I reject the very last step in that criticism. The fact that something is wrong, and that it wouldn’t have been wrong if X, does not mean the non-obtaining of X is part of the ground, or explanation, for why it is wrong. If I break a law, then what I do is illegal. Had the law in question been struck down by a constitutional court, then my action wouldn’t have been illegal. Similarly, if the law had been repealed, my action would not have been illegal. But that doesn’t imply that the ground or explanation of the illegality of my action is the court’s not striking the law down, or the later legislature not repealing the law. That is to put too much into the notion of ground or explanation. No, what makes the act illegal is that a particular piece of legislation was passed, and this act violates it.

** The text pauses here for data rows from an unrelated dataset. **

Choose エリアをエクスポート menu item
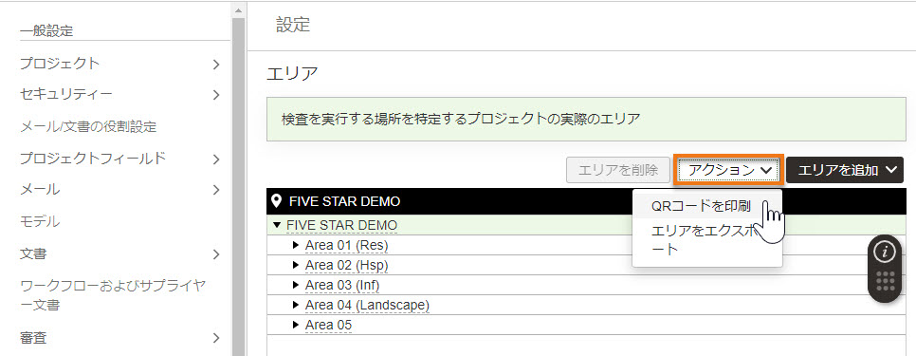916x356 pixels. (706, 239)
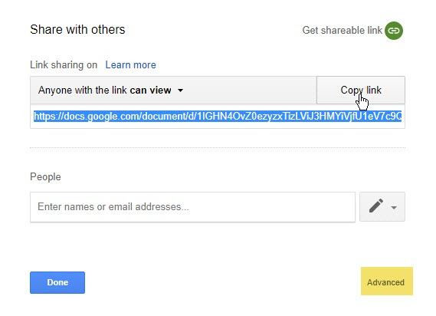Open "Anyone with the link" permission dropdown
436x316 pixels.
(173, 91)
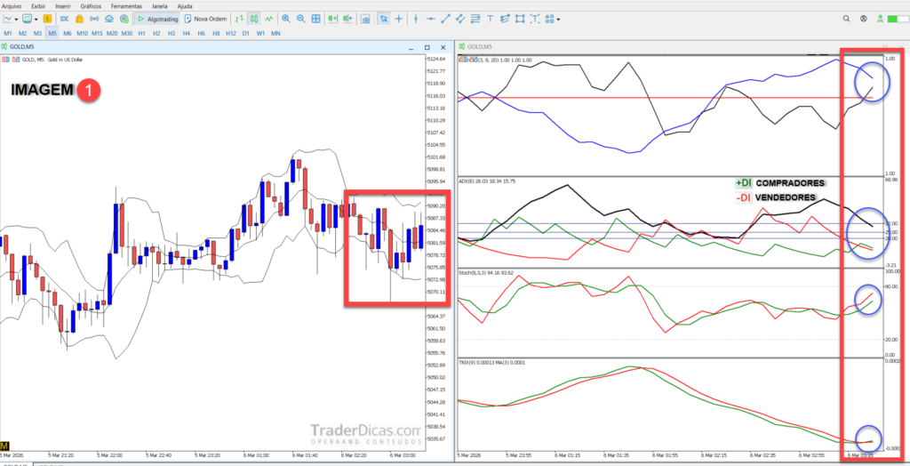
Task: Click the zoom out magnifier icon
Action: click(302, 19)
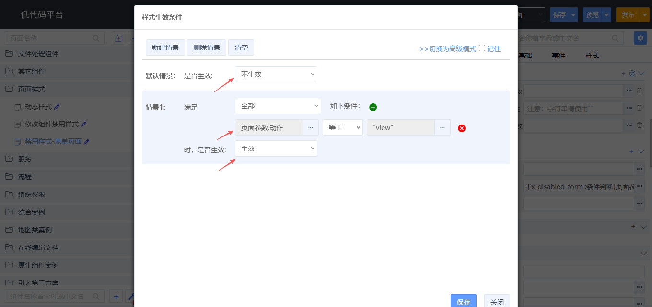Click the ellipsis button beside 页面参数.动作
Viewport: 652px width, 307px height.
point(311,127)
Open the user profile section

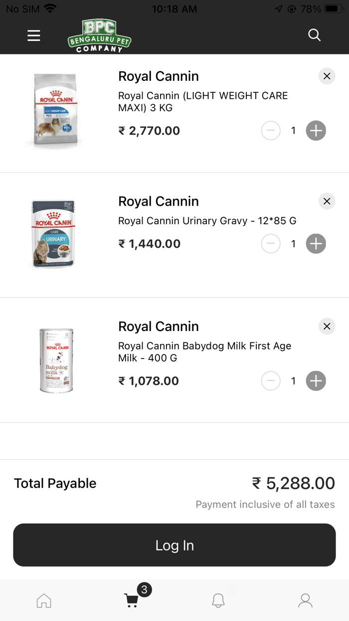point(305,601)
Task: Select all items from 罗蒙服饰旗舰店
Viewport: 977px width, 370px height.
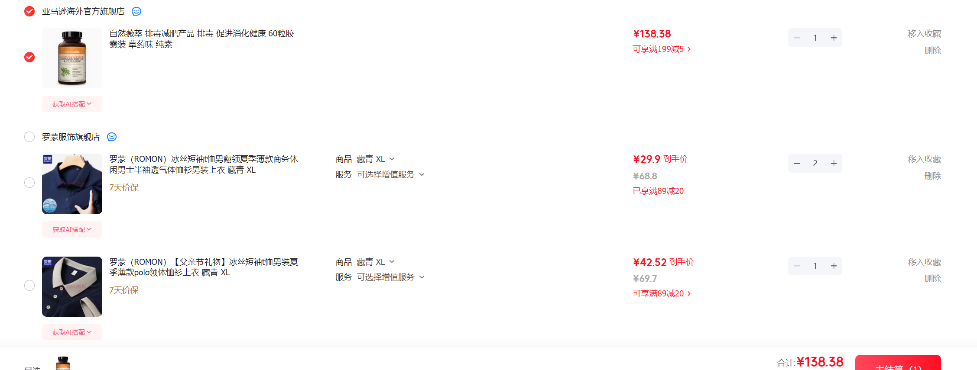Action: point(29,137)
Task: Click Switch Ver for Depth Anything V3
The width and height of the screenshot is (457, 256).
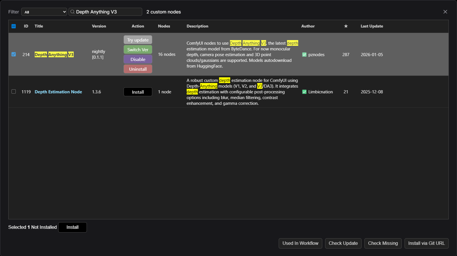Action: tap(138, 50)
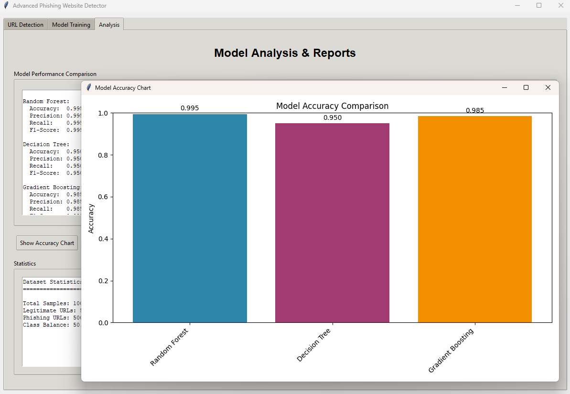
Task: Maximize the Model Accuracy Chart window
Action: click(x=526, y=87)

This explanation is defeasible—it would be defeated if a court or later legislature had stepped in—but it is nonetheless complete.

The same thing is true in the case of knowledge and evidence. Imagine an inquirer who observes all the Fs within 3 miles being G, and infers both that all the Fs within 4 miles are G, and, therefore, that all the Fs within 5 miles are G. The intermediate step is, in a sense, risky. And the final step is bad. And the final step wouldn’t have been bad if the intermediate step hadn’t been risky. But it’s not the riskiness that makes the second inference bad. No, what makes the second inference bad is that it violates Weisberg’s No Feedback principle. That’s what the reasoner can be criticised for, not for taking an epistemic risk.

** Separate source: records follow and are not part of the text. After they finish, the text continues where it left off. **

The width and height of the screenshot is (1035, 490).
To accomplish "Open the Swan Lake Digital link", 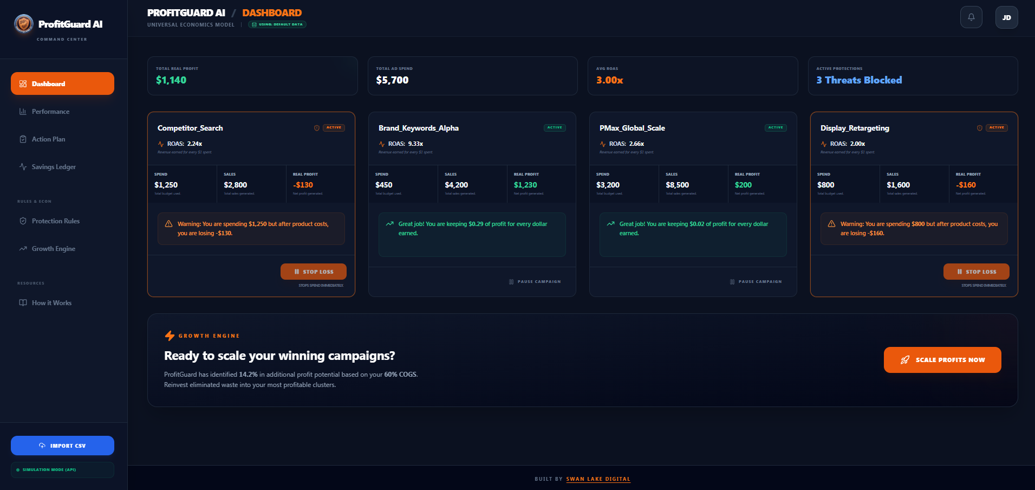I will (598, 479).
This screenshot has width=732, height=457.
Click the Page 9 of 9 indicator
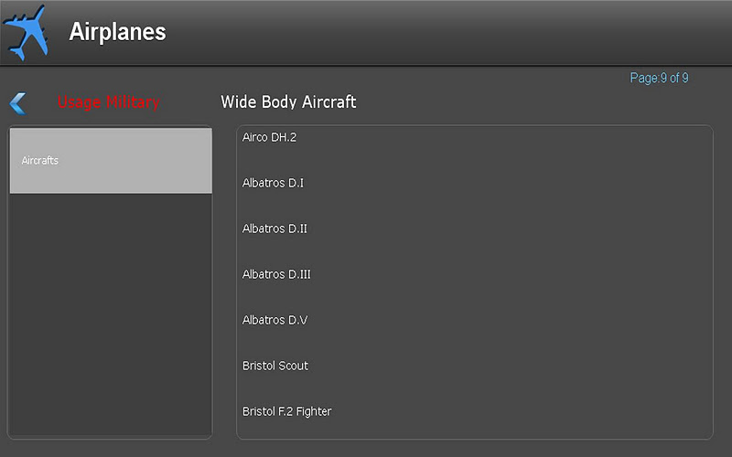[659, 78]
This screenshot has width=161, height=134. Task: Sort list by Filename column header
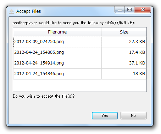point(57,32)
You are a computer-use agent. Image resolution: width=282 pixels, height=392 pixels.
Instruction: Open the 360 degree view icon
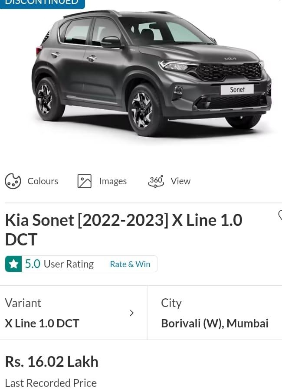(x=156, y=181)
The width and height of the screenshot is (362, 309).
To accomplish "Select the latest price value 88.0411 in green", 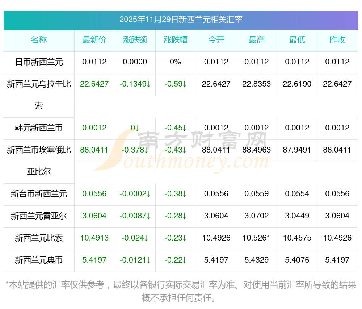I will (x=94, y=150).
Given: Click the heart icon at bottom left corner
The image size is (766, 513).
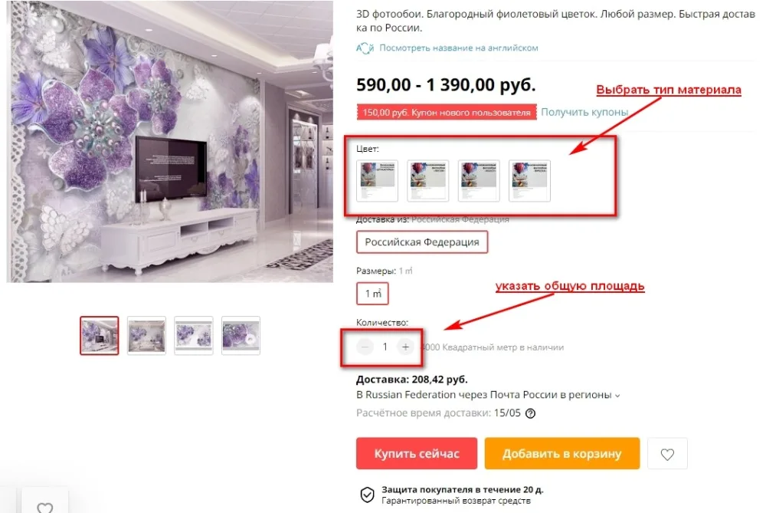Looking at the screenshot, I should 45,508.
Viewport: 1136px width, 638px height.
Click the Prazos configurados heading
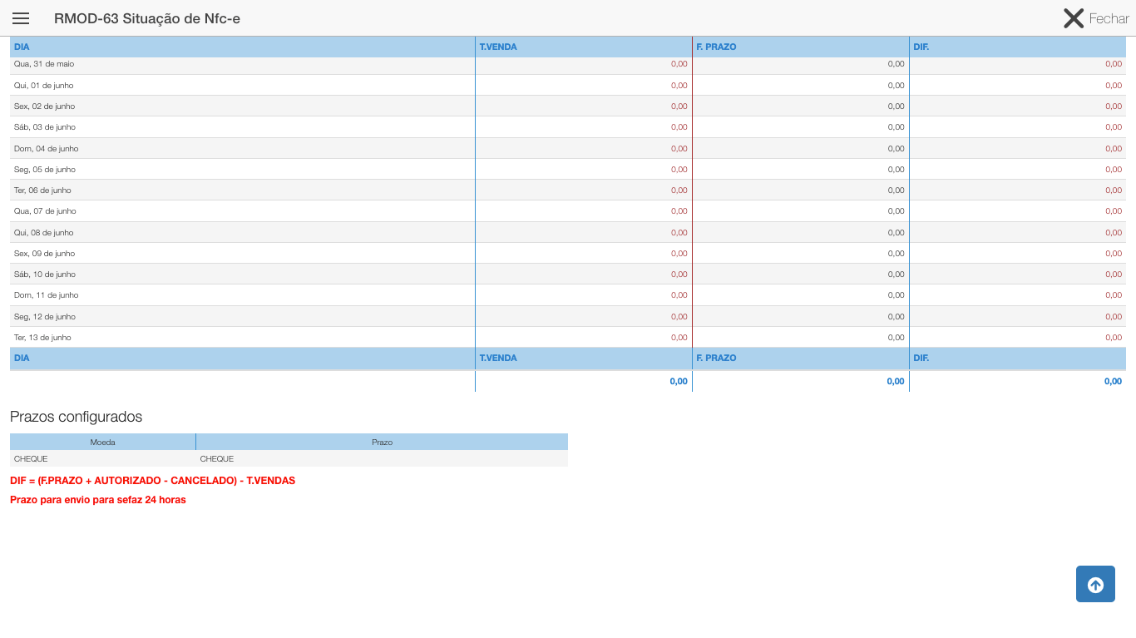pyautogui.click(x=76, y=418)
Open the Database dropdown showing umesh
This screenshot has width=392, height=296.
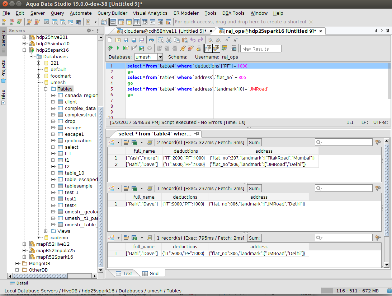click(160, 57)
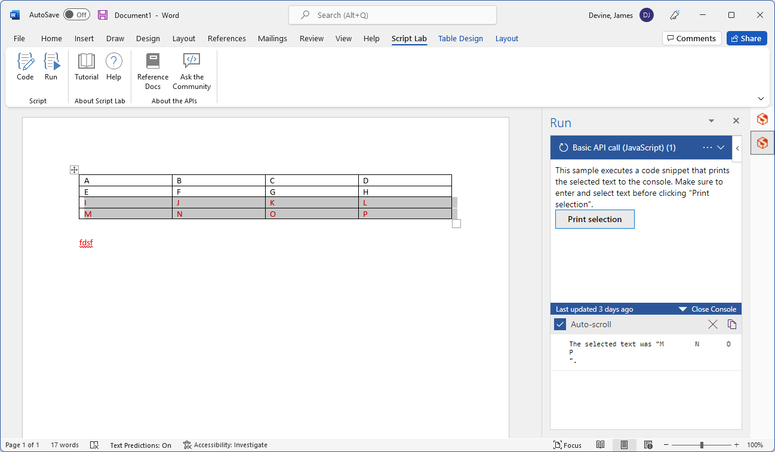Screen dimensions: 775x452
Task: Open the Share panel
Action: pos(746,38)
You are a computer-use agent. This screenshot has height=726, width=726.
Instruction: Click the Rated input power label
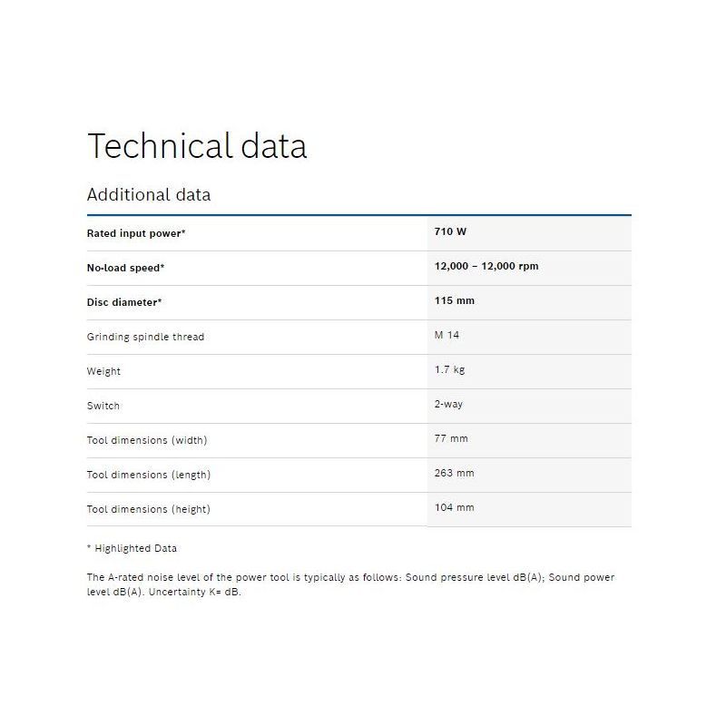(136, 233)
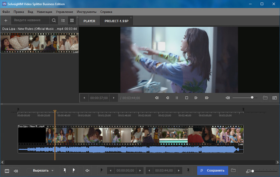Stop the video playback
The width and height of the screenshot is (280, 177).
point(186,98)
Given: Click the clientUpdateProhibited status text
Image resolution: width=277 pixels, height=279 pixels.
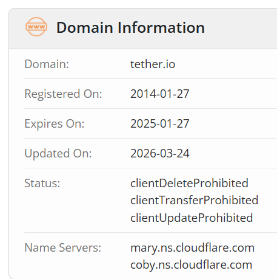Looking at the screenshot, I should point(192,218).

There are two differences then between the core principle I rely on—using reasons that are known provides immunity to criticism for taking epistemic risks—and the principle Fantl and McGrath rely on. I use a concept of epistemic risk where they use a concept of strength of epistemic position. I don’t think these are quite the same thing, but they are clearly similar. But the bigger difference is that they endorse a counterfactual gloss of their principle, and I reject any such counterfactual gloss. I don’t say that the person who uses known p is immune to all criticisms that would have been vitiated had p been less risky. I just say that the risk can’t be the ground of the criticism; something else must be. In some cases, including this one, that ‘something else’ might be correlated with risk. But it must be the explanation.

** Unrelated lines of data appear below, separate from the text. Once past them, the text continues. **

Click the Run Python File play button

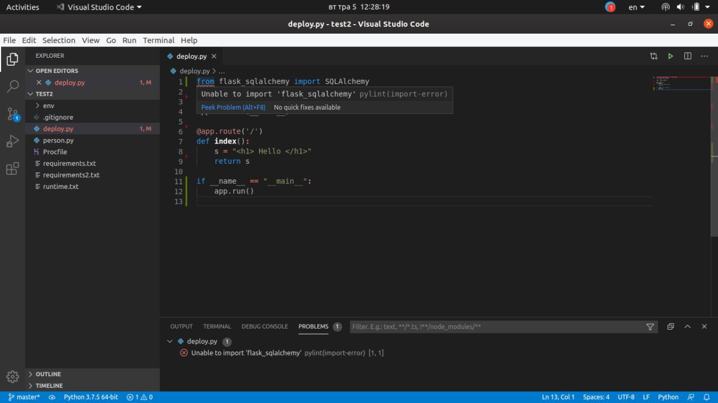(x=670, y=56)
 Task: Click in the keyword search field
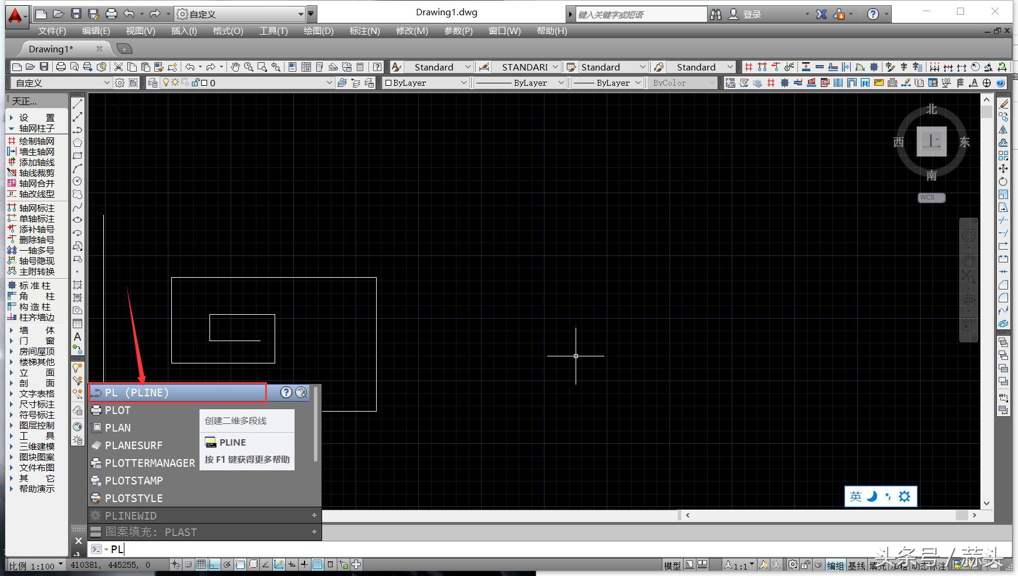pyautogui.click(x=641, y=15)
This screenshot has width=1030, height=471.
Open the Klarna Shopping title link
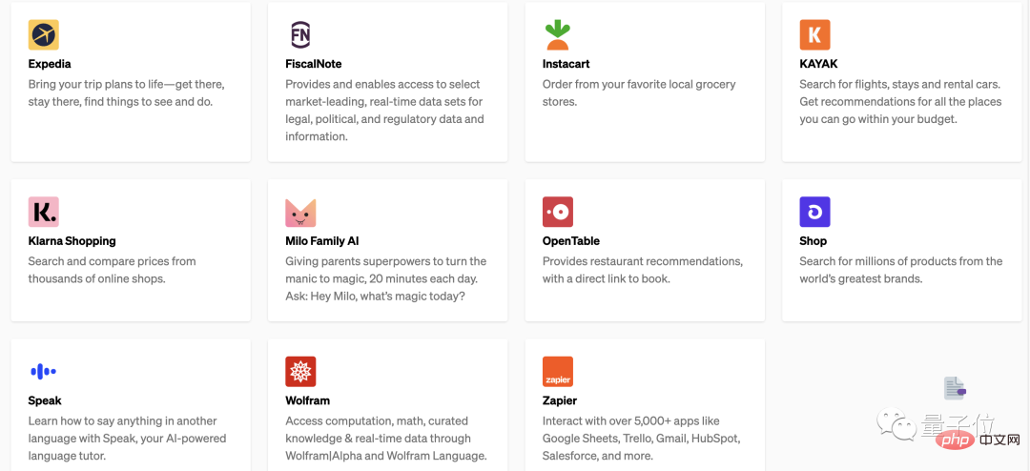(x=72, y=241)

Of course, this difference between my version of IRT and Fantl and McGrath’s is tiny compared to how much our theories have in common. And indeed, it’s tiny compared to how much my theory simply borrows from theirs. But it’s helpful I think to highlight the differences to understand the choice points within versions of IRT.

1 Strictly speaking, we can’t rule out various mixed strategies when the signal is precisely 2, but this makes little difference, since that occurs with probability 0.

2 I’m ignoring mixed strategies here, and strategies that differ in cases where the signal is right at the tipping point. It’s trivial but tedious to extend the proof to cover these cases.
3 If we’re careful about how we state this, we can use this to rule out all mixed strategies except those that respond probabilistically to sR = 2.
4 This isn’t strictly true if the signal is close enough to 5, but in that case we have an independent reason to think Column will play a.
5 Unless the signal is very close to 5, in which case they should play B anyway.
6 In any remotely realistic case, it would make more sense to say we can infer it holds in some multiple of d rather than adding some value to d. But I’m simplifying a lot to make a point, and this is just one more simplification.
7 This section draws Weatherson (2011: §5).